At a time when metropolitan cities are choking due to air pollution, most residents are thinking of installing air purifiers in their households. However, here are a group of college students who have a larger plan — one that will benefit the country and the world at large.

Hoardings draw a lot of attention. For the space that it occupies, a hoarding does not fail to catch one’s attention. Now, what if we told you that a hoarding could do more than just be a huge board, up in the air, shouting out to the world about some product that is in the market? What if we told you that a hoarding can help you breathe fresh air? Sounds unbelievable, doesn’t it! But thanks to these students, who have designed a hoarding that can purify the air we breathe, it may soon be a reality.

Designed by three third-year engineering students, Dhruv Suri (Aeronautical), Priyanshi Somani (Computer Science), and Raahil Nayak (Aeronautical), from Manipal Institute of Technology, this hoarding, called the GreenBoard, can draw impure air from the surroundings and purify it. “We have carbon dioxide scrubbers clubbed in the hoarding. It can draw air from outside, purify it with the help of a compound called sodium hydroxide that runs through the system, and then release this pure air into the atmosphere,” explains Dhruv Suri, one of the students who worked on the project that is funded by the Innovation Centre at Manipal University.

These students have ensured that even the residue that is left behind after purification does not go to waste. The residue, which is formed of carbon dioxide pellets, can be handed over to greenhouses where they can be utilised. The bigger the size of the hoarding, the larger the quantity of air it can purify, Suri adds. “A hoarding of the dimension of 15 by 25 feet is capable of drawing air from a distance of around 750 metres from its location,” he explains.

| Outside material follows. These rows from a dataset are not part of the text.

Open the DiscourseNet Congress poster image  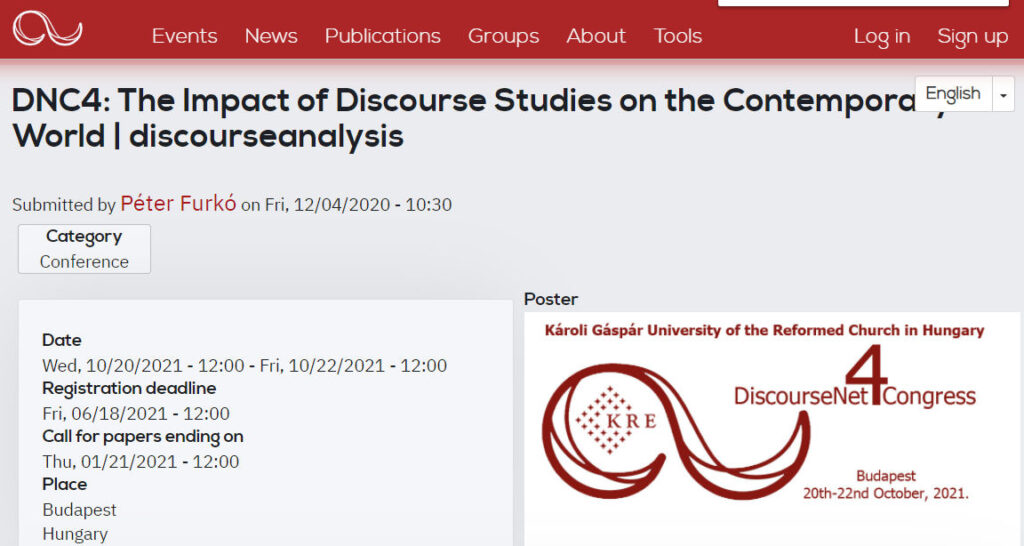(x=771, y=420)
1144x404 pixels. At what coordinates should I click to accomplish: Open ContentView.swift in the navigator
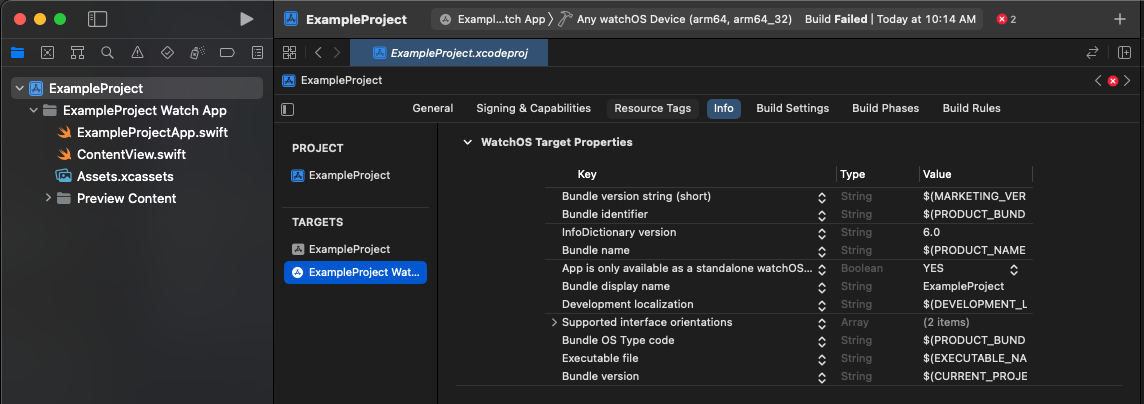pos(131,155)
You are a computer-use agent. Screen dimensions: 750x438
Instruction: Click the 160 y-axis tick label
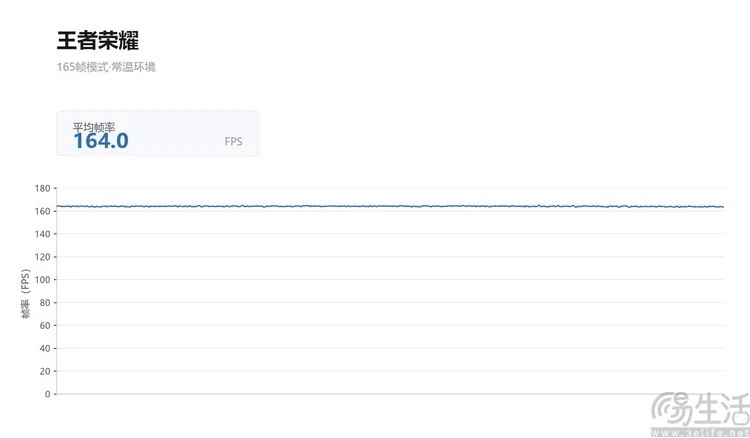tap(42, 211)
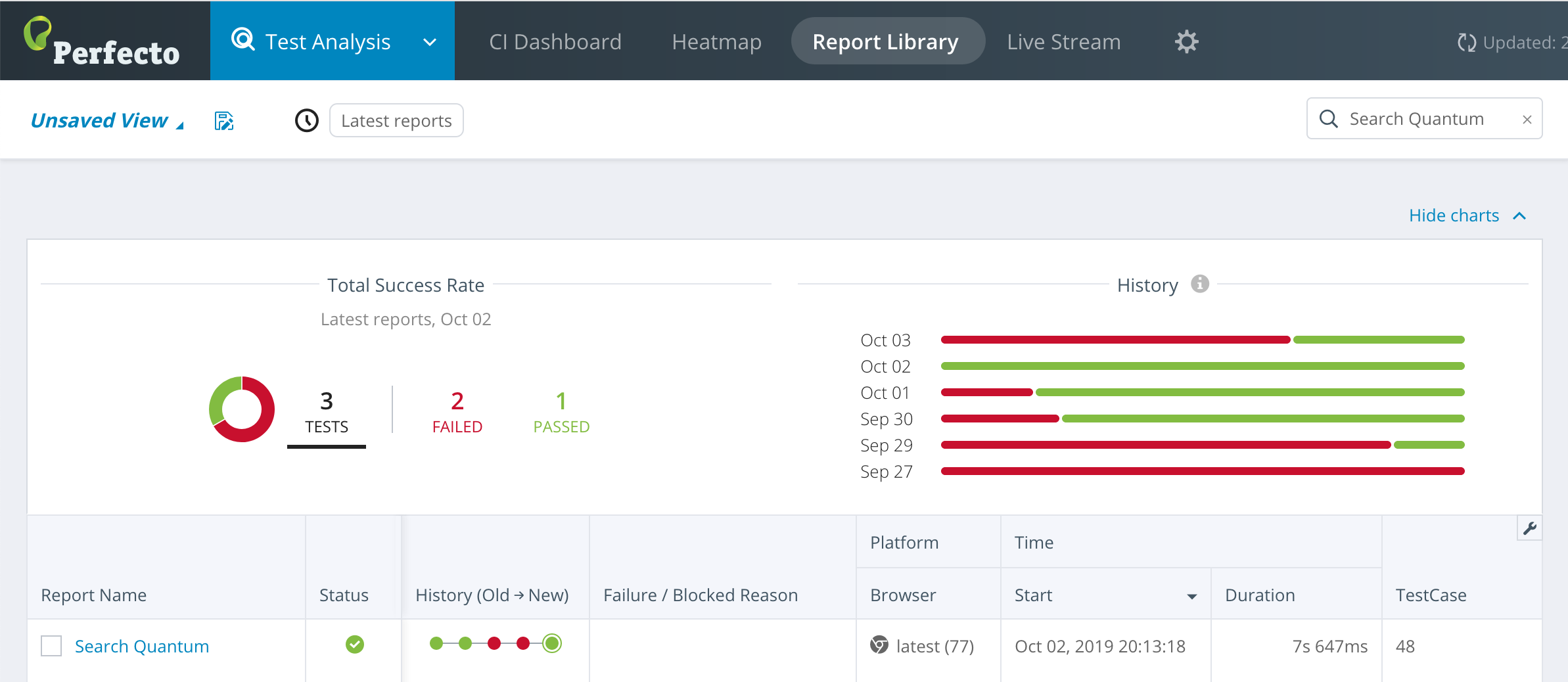
Task: Open the Test Analysis dropdown
Action: coord(430,42)
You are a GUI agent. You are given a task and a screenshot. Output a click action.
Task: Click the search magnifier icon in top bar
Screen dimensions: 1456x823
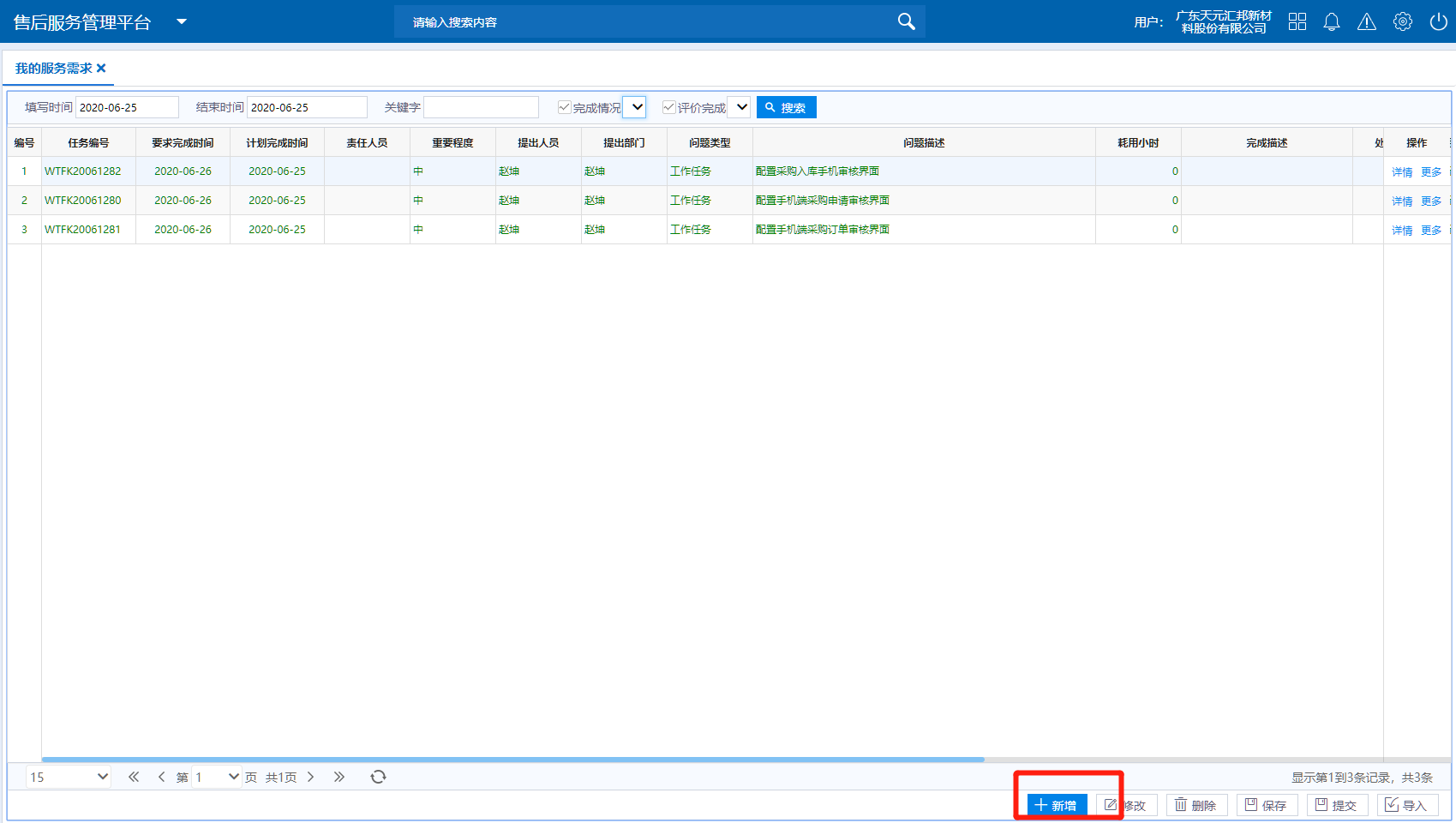coord(906,21)
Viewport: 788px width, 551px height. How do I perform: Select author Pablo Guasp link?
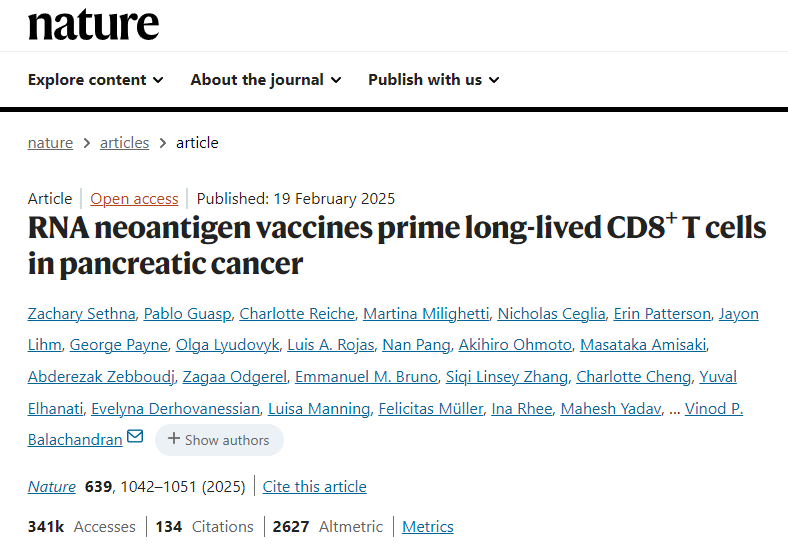point(186,314)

So, what is the technology behind this idea? The GreenBoard comes equipped with a HEPA filter as well as a scrubber-based air purification system. "Carbon dioxide is easily absorbed by alkalis such as NaOH or sodium hydroxide. The HEPA filter clears the air of microscopic particles that pass through the hoarding from one of its sides. The scrubber system is based on a novel concept involving the application of drip irrigation. The inside of the hoarding consists of absorbent ribbons with an electronic dropper mechanism, continuously keeping the ribbon moistened with the alkali.

"As the air passes through this network of ribbons, the sodium hydroxide absorbs the carbon dioxide in the air to produce sodium carbonate, which remains as a residue inside the hoarding," explains Dhruv, as simple as he can. Seems like a straightforward idea, don’t you think?